## How to complete this task
Nothing but the lines from the one with "How do I perform: Close the Rapport window?" down to the one with "Click the undo" should be returned, exactly and with both ends included, from the material below.

## Records shown
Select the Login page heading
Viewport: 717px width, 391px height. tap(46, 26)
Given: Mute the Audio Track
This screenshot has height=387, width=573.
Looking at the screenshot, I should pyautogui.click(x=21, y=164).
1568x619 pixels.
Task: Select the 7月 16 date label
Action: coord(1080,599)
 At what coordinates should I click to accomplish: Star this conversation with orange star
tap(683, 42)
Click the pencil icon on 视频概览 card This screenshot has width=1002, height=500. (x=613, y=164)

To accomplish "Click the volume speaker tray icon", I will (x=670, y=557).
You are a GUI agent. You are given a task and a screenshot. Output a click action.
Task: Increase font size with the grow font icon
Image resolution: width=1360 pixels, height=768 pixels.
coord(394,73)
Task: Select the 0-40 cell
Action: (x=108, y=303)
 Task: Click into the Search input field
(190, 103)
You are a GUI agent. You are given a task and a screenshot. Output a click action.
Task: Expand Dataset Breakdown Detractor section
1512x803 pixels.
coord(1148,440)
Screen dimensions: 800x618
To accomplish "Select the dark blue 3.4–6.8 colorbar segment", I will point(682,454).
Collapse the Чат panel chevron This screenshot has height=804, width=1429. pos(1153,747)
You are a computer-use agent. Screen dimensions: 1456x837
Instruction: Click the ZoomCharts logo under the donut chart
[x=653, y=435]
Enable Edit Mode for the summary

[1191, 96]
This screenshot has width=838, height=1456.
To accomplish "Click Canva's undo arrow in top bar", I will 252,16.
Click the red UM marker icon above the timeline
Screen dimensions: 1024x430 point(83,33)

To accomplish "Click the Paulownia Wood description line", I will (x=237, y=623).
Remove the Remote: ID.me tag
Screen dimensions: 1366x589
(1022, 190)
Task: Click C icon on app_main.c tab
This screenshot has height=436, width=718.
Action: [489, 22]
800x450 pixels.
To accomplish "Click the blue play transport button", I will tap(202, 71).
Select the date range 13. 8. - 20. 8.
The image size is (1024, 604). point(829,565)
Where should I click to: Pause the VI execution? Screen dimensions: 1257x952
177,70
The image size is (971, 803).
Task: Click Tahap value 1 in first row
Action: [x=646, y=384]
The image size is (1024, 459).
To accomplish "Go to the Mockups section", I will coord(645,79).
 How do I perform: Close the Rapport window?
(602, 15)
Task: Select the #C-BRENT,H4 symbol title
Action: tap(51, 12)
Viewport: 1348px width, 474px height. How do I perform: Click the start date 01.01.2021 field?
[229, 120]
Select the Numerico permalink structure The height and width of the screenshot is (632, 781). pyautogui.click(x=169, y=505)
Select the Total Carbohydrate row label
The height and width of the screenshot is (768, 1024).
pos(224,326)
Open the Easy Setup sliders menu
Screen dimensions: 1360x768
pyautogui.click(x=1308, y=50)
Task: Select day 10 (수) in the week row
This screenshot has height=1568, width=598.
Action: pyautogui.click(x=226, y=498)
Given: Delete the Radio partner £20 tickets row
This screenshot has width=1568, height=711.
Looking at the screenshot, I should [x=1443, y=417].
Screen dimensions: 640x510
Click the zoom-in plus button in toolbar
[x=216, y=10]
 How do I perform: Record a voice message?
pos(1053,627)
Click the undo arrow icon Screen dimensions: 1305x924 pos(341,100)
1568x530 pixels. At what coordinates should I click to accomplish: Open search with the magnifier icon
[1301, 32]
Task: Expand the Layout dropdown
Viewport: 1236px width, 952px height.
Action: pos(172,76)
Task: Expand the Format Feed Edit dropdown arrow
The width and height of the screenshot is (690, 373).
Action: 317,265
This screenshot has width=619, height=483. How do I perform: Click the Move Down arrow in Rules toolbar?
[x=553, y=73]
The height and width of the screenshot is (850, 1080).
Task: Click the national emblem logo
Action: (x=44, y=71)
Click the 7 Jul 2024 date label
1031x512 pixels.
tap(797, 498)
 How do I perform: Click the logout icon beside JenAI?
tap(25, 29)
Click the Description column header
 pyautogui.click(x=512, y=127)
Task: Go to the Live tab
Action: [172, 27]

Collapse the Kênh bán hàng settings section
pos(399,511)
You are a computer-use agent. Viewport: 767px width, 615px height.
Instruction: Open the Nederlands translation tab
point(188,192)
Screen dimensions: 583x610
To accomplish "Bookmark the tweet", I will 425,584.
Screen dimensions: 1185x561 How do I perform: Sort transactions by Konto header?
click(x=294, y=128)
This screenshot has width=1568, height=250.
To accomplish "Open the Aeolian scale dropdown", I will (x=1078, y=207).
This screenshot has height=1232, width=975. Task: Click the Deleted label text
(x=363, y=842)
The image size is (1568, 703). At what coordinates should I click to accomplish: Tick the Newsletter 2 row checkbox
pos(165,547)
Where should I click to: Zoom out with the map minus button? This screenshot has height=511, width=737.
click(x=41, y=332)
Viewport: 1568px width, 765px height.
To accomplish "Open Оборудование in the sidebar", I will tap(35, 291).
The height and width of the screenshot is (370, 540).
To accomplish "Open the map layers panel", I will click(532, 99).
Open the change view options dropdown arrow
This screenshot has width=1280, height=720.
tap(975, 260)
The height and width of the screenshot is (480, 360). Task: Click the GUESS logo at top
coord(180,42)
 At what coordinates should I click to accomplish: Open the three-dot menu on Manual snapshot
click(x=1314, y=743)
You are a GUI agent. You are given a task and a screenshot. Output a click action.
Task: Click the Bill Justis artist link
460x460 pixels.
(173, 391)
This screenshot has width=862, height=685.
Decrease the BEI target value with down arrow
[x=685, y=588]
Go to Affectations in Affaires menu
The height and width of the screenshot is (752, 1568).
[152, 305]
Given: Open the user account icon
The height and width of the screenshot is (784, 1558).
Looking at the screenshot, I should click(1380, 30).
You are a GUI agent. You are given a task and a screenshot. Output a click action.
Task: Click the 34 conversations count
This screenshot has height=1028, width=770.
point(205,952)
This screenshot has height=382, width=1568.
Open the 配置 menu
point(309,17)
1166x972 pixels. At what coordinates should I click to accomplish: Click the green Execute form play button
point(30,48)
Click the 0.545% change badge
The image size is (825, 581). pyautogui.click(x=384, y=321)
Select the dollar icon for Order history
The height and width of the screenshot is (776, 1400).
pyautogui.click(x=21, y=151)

## Answer space
 How do I perform: Close the Rapport window?
(602, 15)
Task: Select the #C-BRENT,H4 symbol title
Action: tap(51, 12)
Viewport: 1348px width, 474px height. How do I perform: Click the start date 01.01.2021 field?
[229, 120]
Select the Numerico permalink structure The height and width of the screenshot is (632, 781). pyautogui.click(x=169, y=505)
Select the Total Carbohydrate row label
The height and width of the screenshot is (768, 1024).
pos(224,326)
Open the Easy Setup sliders menu
Screen dimensions: 1360x768
pyautogui.click(x=1308, y=50)
Task: Select day 10 (수) in the week row
This screenshot has height=1568, width=598.
Action: pyautogui.click(x=226, y=498)
Given: Delete the Radio partner £20 tickets row
This screenshot has width=1568, height=711.
Looking at the screenshot, I should [x=1443, y=417].
Screen dimensions: 640x510
Click the zoom-in plus button in toolbar
[x=216, y=10]
 How do I perform: Record a voice message?
pos(1053,627)
Click the undo arrow icon Screen dimensions: 1305x924 pos(341,100)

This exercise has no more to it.